Now that we have the best verification data available and have ascertained everything there is to know about the address, we can go beyond all of the raw information and score every transaction for the likelihood of fraud or identity theft. Much like a credit score, we can rank every transaction we see. Banks and credit unions can then use the score as the anchor of their compliance and fraud strategy. By focusing their investigative resources on the highest risk transactions, financial institutions are able to verify many more good accounts while significantly reducing fraud. Our typical customer is able to resolve and approve 90-95 percent of all address discrepancies.
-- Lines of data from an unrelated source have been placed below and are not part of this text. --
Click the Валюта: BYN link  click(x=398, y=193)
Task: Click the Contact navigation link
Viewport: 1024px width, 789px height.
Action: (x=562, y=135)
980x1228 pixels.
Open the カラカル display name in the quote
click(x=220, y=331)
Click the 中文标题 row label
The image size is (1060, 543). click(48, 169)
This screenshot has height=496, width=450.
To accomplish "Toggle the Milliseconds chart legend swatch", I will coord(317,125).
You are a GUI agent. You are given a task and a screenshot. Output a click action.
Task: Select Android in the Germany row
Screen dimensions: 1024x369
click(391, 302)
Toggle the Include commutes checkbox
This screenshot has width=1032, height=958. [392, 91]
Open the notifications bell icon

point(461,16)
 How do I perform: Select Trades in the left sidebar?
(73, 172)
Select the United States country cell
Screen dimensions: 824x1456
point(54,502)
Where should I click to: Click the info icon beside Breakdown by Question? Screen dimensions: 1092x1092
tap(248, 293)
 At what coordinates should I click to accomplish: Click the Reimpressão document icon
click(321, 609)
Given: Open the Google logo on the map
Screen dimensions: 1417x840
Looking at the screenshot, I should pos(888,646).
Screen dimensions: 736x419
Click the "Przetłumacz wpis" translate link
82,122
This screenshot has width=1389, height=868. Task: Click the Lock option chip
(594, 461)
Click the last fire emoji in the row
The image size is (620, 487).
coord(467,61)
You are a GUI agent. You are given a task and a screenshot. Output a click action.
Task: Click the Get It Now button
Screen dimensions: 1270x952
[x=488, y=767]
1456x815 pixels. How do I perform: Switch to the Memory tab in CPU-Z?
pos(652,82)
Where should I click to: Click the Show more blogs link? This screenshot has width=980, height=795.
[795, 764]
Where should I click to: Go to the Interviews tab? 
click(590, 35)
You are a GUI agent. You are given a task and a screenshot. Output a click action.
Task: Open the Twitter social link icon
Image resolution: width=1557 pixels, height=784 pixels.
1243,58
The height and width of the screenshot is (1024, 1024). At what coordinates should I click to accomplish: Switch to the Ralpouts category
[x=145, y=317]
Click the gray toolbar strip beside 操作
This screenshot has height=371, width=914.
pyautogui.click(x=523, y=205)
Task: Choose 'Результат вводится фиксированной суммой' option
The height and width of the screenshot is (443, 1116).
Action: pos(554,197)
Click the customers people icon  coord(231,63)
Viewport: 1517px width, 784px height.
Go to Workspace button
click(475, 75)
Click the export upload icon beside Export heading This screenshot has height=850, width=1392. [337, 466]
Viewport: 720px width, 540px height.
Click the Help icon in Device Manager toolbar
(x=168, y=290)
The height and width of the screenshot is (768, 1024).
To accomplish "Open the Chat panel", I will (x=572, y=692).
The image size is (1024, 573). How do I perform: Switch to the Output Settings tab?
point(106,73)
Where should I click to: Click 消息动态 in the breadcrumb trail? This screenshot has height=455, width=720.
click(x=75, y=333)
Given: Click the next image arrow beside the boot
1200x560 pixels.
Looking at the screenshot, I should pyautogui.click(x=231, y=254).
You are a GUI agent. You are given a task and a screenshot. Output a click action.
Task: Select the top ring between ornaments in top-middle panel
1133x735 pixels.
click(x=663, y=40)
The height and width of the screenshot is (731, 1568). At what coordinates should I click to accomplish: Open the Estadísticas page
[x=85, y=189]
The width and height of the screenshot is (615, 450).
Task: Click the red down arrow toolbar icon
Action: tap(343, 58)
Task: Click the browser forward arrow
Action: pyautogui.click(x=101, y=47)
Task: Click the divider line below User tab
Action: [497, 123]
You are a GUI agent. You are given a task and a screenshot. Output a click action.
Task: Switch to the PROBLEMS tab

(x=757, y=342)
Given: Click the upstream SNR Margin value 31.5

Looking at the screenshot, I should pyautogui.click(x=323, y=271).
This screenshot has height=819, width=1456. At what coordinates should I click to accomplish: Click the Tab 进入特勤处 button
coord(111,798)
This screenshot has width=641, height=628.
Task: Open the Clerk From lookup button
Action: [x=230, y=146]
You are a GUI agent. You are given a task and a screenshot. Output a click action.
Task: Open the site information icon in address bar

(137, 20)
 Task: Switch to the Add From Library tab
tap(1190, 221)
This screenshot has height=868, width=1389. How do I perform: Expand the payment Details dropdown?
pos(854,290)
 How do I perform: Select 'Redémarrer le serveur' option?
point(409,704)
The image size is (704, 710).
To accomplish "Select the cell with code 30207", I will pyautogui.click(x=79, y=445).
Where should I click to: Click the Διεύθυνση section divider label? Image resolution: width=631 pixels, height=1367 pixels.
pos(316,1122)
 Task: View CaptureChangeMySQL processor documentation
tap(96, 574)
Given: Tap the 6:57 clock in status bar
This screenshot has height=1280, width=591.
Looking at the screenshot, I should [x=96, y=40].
The end result is more profit, less fraud and lower costs.
To summarize, closing the gaps of traditional ID verification caused by address discrepancies can be achieved by:
- Accessing relevant, recent and proprietary address change data–better data coverage means better verification rates.
- Scoring new account applications to resolve address discrepancies in an automated way that allows financial institutions to approve more accounts, reduce fraud and comply with FACTA Red Flag rules.
Knowing where people live is the single most difficult part of any ID verification solution, and ID Insight’s proprietary address change database allows us to resolve this problem.